Filter the records for lines holding the string "computer".

☆ ☆ ☆

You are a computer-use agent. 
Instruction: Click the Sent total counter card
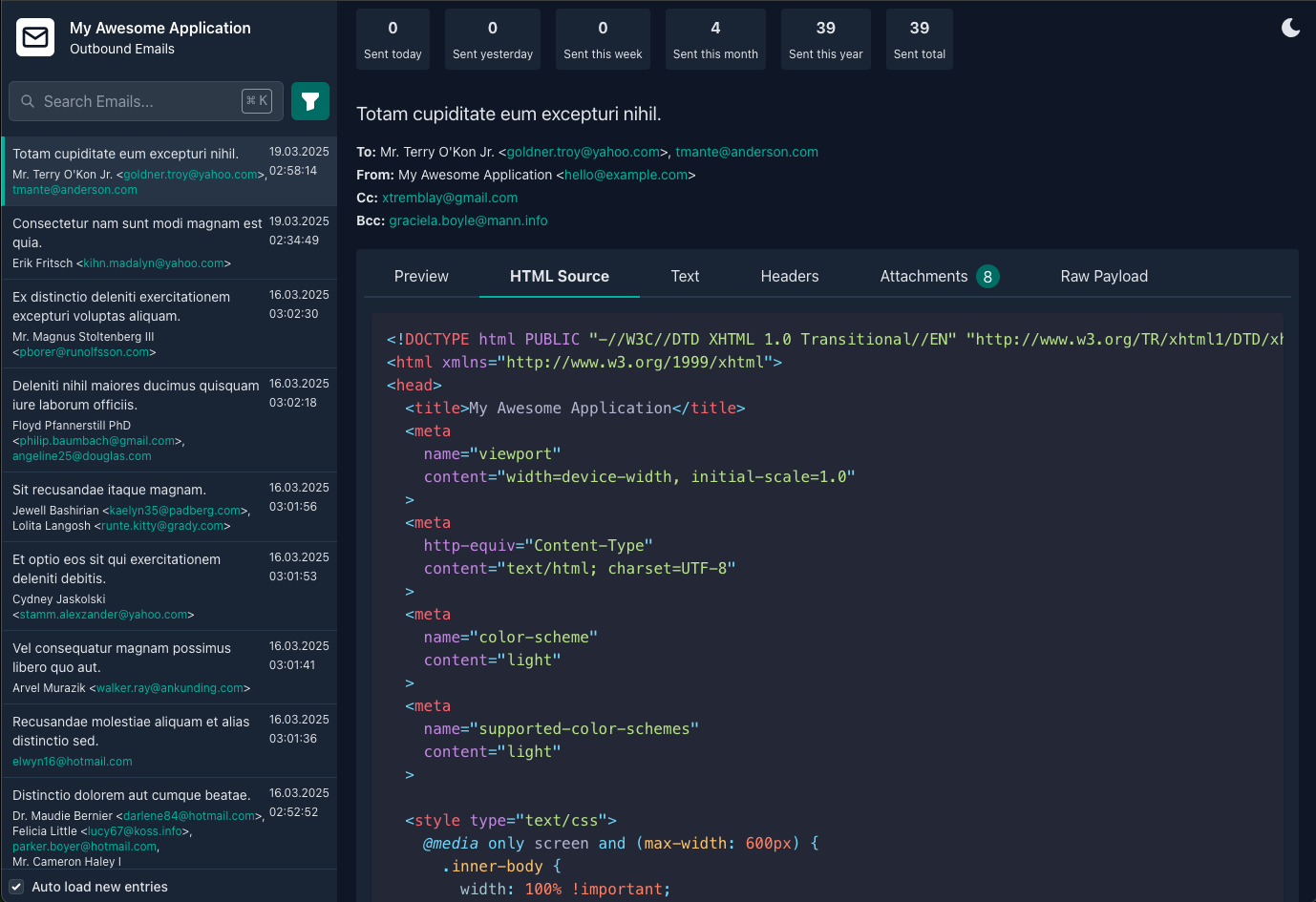pos(919,39)
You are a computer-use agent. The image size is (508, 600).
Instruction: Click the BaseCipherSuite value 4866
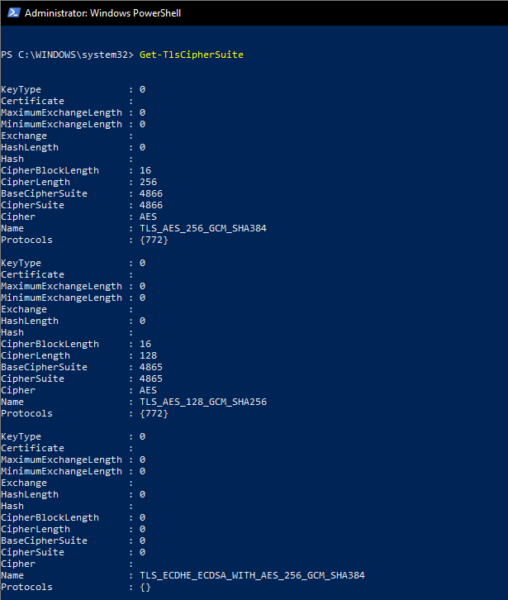pyautogui.click(x=151, y=194)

☆ ☆ ☆

> EXERCISE RESPONSE
You are a computer-use agent. 
You are a computer-use agent. The image size is (508, 600).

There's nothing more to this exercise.